But where the relationship dynamics in Conversation with Friends contest the normativity of heterosexuality and monogamy, the relationship at the heart of Normal People is quite conventional: heterosexual and largely monogamous. Besides the fact that both Marianne and Connell resist labeling their relationship (a choice that breaks old norms but perfectly conforms to contemporary mores), the exception to this conventionality is Marianne’s interest in BDSM. Even this departure from conventionality gets reabsorbed into a conservative frame, though, as Marianne’s proclivities are linked to the abuse she has suffered at the hand of her father and older brother, and she explores them only with men who are revealed to be domineering partners.

Normal People puts the rapt reader in a self-questioning position, without ever fully disrupting the raptness.

This is not to say that Rooney’s treatment of Marianne and Connell’s relationship is inattentive to the power dynamics at play. They remain central to the novel’s sense of momentum and a key way in which Rooney’s politics manifest. Normal People’s opening line—“Marianne answers the door when Connell rings the bell”—immediately suggests his power over her. But this image is complicated by the fact that Connell is much poorer than Marianne—his mother even works cleaning Marianne’s family’s home, which is the only reason the two encounter one another in this scene. On the other hand, Marianne is an introverted outcast, while Connell is gregarious and popular, though their social fortunes are reversed at Trinity, where their class differences come to the fore. Connell also wields over Marianne the power of male approval, even if, as she reflects, he’s “wholesome like a big baby tooth” and “probably never in his life has . . . thought about inflicting pain on someone for sexual purposes.” (Even this perceived purity is a form of power: Marianne understands her own sexualization of pain as debasing her before Connell, haloed by wholesomeness.) Continually and in ever-shifting ways, each ends up feeling subservient to the other, a sense that Rooney illustrates as not incidental to the passion between them.

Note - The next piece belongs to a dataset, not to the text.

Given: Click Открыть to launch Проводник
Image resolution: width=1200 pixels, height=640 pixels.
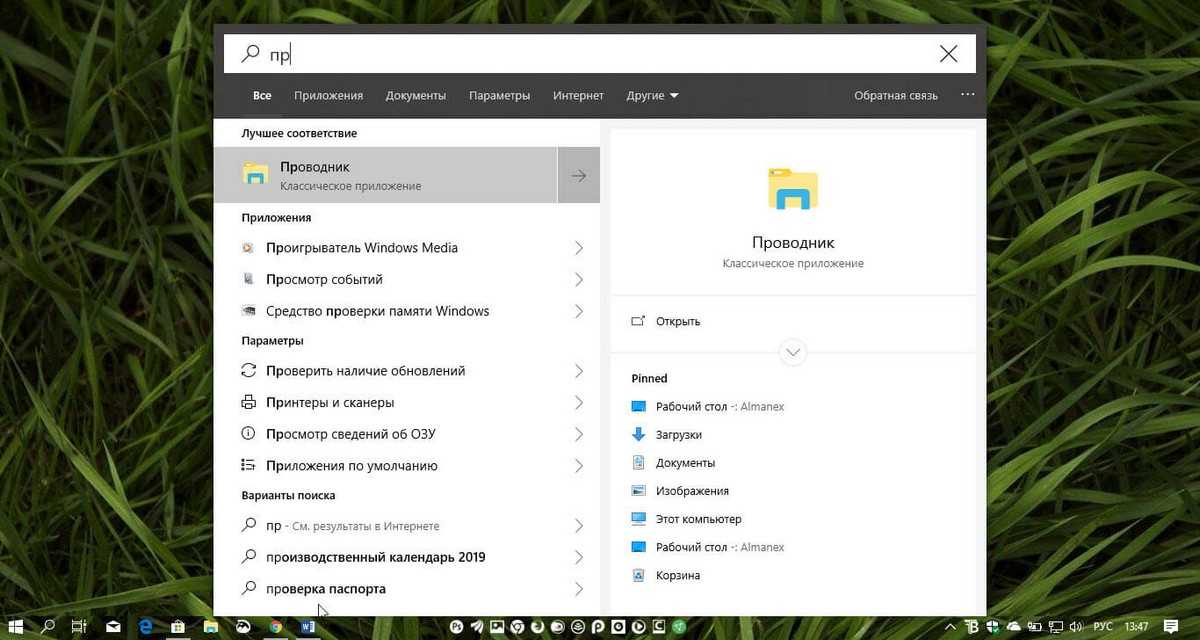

The novel’s climactic moment arises from the culmination of this power differential. When the two are having sex back in their hometown, Marianne asks Connell to hit her, bringing her interest in BDSM into their relationship for the first time. He refuses, and she, consumed by a sense of rejection and abjection, rushes home, where her brother attacks and injures her. Marianne calls Connell for help. He comes to her aid and threatens her brother: “If you ever touch Marianne again, I’ll kill you. . . Say one bad thing to her ever again and I’ll come back here myself and kill you, that’s it.” After all this, he comforts Marianne:

Look at me for a second. No one is going to hurt you like that again.

She looks at him above the veil of white tissue, and in a rush he feels his power over her again, the openness in her eyes.

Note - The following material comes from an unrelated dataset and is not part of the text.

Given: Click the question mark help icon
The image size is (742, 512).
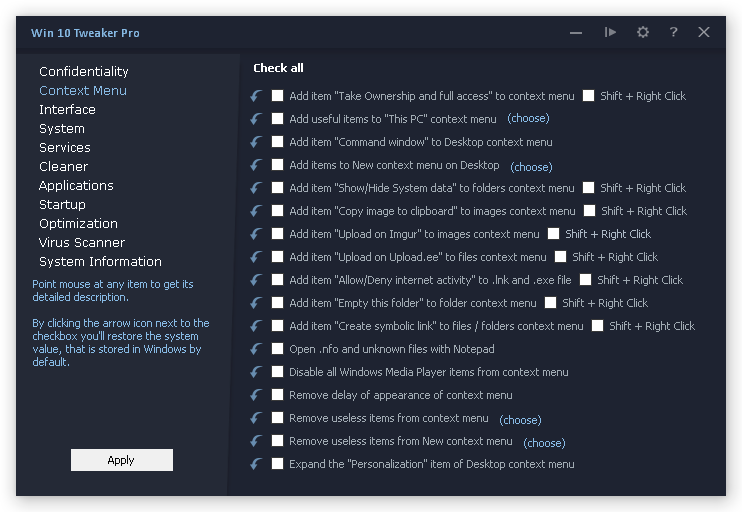Looking at the screenshot, I should (x=673, y=32).
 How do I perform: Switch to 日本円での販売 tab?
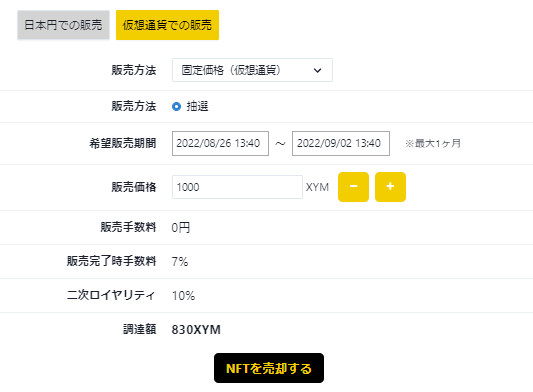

Everything’s going to be alright, he says. Trust me. I love you, I’m not going to let anything like that happen to you again.

For a second or two she holds his gaze and then finally she closes her eyes. She sits back in the passenger seat, head against the headrest, hand still clutching the tissue at her face. It seems to him an attitude of extreme weariness, or relief.

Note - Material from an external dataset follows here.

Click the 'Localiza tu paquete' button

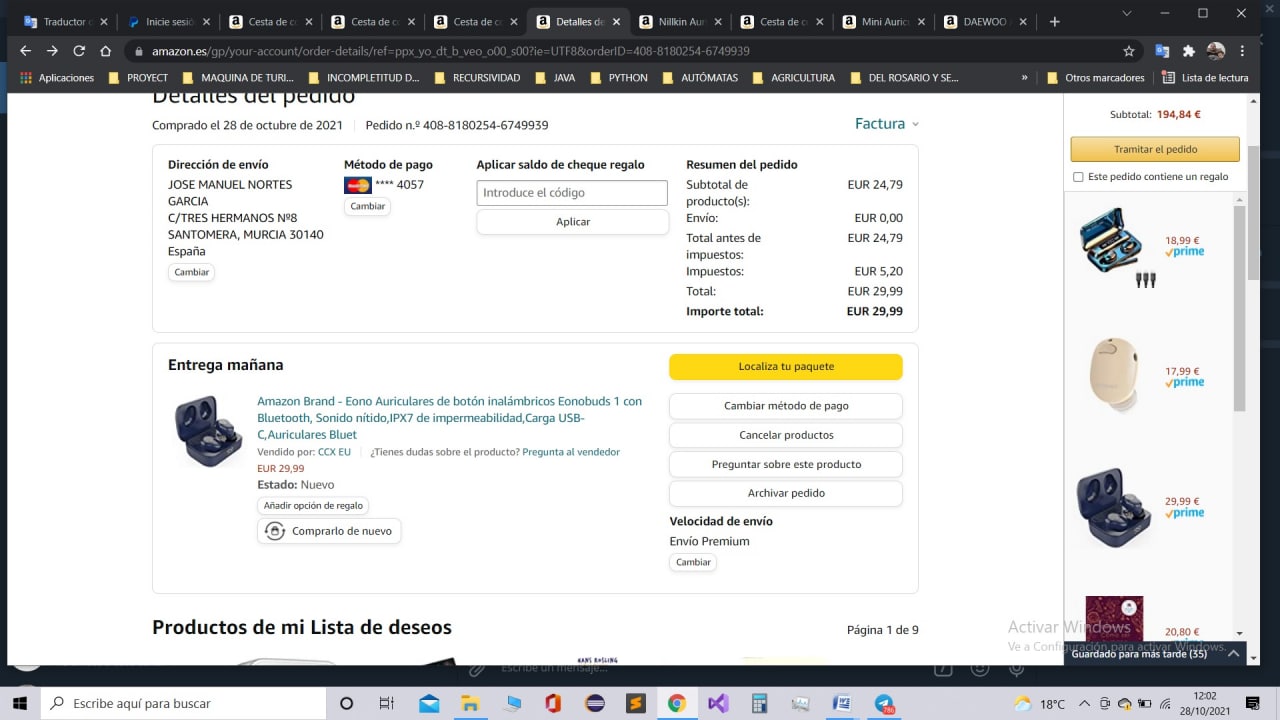[x=785, y=367]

Under a conventional reading, the scene is triumphant. But Rooney’s rendering troubles this interpretation. Even as Connell declares his intention to protect Marianne, Rooney emphasizes his feeling of power over her. The reader is denied Marianne’s experience of the event, and filtered through Connell’s, it’s unclear whether her attitude is one of “weariness” or “relief.” The reader—rapt yet critical—is allowed and encouraged to experience the velocity, release, and romance of the rescue while also sensing the way in which it’s another episode of Marianne’s continued subjection to male power.

It’s reasonable to wonder whether Rooney’s subtle disruption of this scene goes far enough. When discussing her “very conflicted” affinity for Victorian literature in a profile in Elle, Rooney herself noted the way that “structurally bourgeois” novels often fail to “accommodate” their own radical tendencies. She observed that “so often the female protagonist who subverts the confines of the nineteenth-century bourgeois novel just dies at the end because she’s too dangerous.” Marianne doesn’t die in Normal People, but she is certainly pacified. In the final chapter, which serves as a kind of coda, it becomes clear that, whatever the reader’s view of Connell’s exercise of power over her, she has accepted and idealized it: “She was in his power, he had chosen to redeem her, she was redeemed.”

Marianne, though, understands this not as submission, but as accepting dependence. Rooney traces the path of her thinking:

How strange to feel herself so completely under the control of another person, but also how ordinary. No one can be independent of other people completely, so why not give up the attempt, she thought, go running in the other direction, depend on people for everything, allow them to depend on you, why not.

Framed this way, Marianne’s acquiescence is one side of a mutual accommodation; it can be read as a subversion of the individualism that Rooney has argued is central to the novel. Normal People is narrated in close third person, alternating between Connell’s and Marianne’s perspective. This delightfully claustrophobic structure creates the sense that the novel’s central character is neither individual, but the interdependent (or perhaps codependent) couple. In the novel’s last scene, Marianne reflects on an image of their relationship that doubles as an articulation of Normal People’s form: “All these years they’ve been like two little plants sharing the same plot of soil, growing around one another, contorting to make room, taking certain unlikely positions.” Rooney’s choice of an epigraph, from George Eliot’s 1876 novel Daniel Deronda, is similarly telling: “It is one of the secrets in that change of mental poise which has been fitly named conversion, that to many among us neither heaven nor earth has any revelation till some personality touches theirs with a peculiar influence, subduing them into receptiveness.” Normal People, it seems, aspires to contest the individualism of the novel form through its own affective resources. This is a subtle goal, and at moments it gets lost among the book’s more conventional pleasures. But it’s also an ambitious one, and Normal People advances the project of Conversations with Friends in a compelling direction.

Whether that project is ultimately worthwhile is a question that seems to plague Rooney. In a profile in Gulf News, she described the frustration that accompanied leaving a master’s program in politics and public policy for one in American literature, which led to her career as a novelist. “I feel like I could devote myself to far more important things than writing novels,” she said. Asked by the interviewer whether giving readers “pleasure and enrichment” is important in itself, Rooney responded: “There are a lot of people who probably enjoyed Conversations with Friends who are part of the system that is actively exploiting other people’s labour. I am sure there are landlords who read it and thought it was a great read. Am I happy that I have given those people ten hours of distraction? Not really!” Rooney may ultimately find a more confrontational vehicle for her politics. But it’s refreshing to see a novelist so earnestly uncertain about the value of her task—and a complex pleasure to read the novels animated by such ambivalence.